◆ Task set
- a) Answer these from the Detroit bankruptcy text:
(i) How many years has Diane Robinson worked for the city?
(ii) What position does Sandy K. Baruah hold?
(iii) What share of Detroit's residents are black?
- b) Repeat the Detroit bankruptcy text word for word from "All along, the" to "residents are black.", including both ends.

◆ Source text
Some bankruptcy experts and city leaders bemoaned the likely fallout from the filing, including the stigma. They anticipate further benefit cuts for city workers and retirees, more reductions in services for residents, and a detrimental effect on borrowing.

“For a struggling family I can see bankruptcy, but for a big city like this, can it really work?” said Diane Robinson, an office assistant who has worked for the city for 20 years. “What will happen to city retirees on fixed incomes?”

But others, including some Detroit business leaders who have seen a rise in private investment downtown despite the city’s larger struggles, said bankruptcy seemed the only choice left — and one that might finally lead to a desperately needed overhaul of city services and to a plan to pay off some reduced version of the overwhelming debts. In short, a new start.

“The worst thing we can do is ignore a problem,” said Sandy K. Baruah, president of the Detroit Regional Chamber. “We’re finally executing a fix.”

The decision to go to court signaled a breakdown after weeks of tense negotiations, in which Mr. Orr had been trying to persuade creditors to accept pennies on the dollar and unions to accept cuts in benefits.

All along, the state’s involvement — including Mr. Snyder’s decision to send in an emergency manager — has carried racial implications, setting off a wave of concerns for some in Detroit that the mostly white Republican-led state government was trying to seize control of Detroit, a Democratic city where more than 80 percent of residents are black.

◆ Data lines

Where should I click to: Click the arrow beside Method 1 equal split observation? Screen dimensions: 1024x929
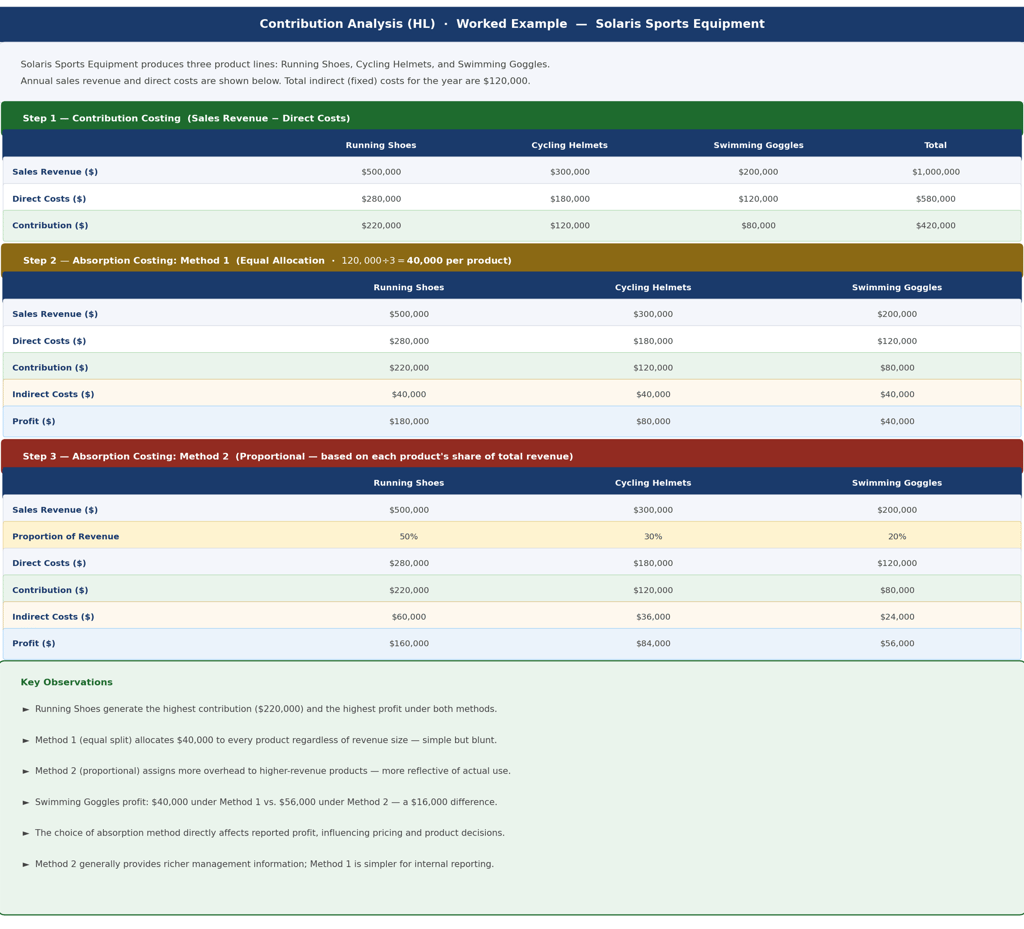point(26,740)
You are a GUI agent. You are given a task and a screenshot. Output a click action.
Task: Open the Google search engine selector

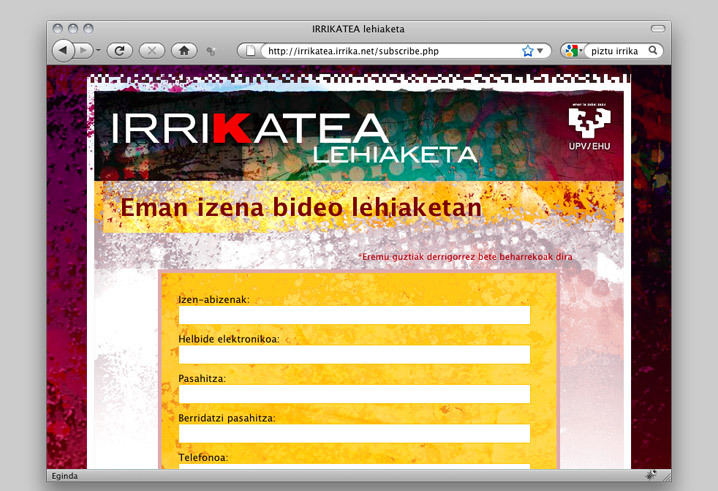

◆ Responses
- a)
(i) 20 years
(ii) President of the Detroit Regional Chamber
(iii) More than 80 percent

- b)
All along, the state’s involvement — including Mr. Snyder’s decision to send in an emergency manager — has carried racial implications, setting off a wave of concerns for some in Detroit that the mostly white Republican-led state government was trying to seize control of Detroit, a Democratic city where more than 80 percent of residents are black.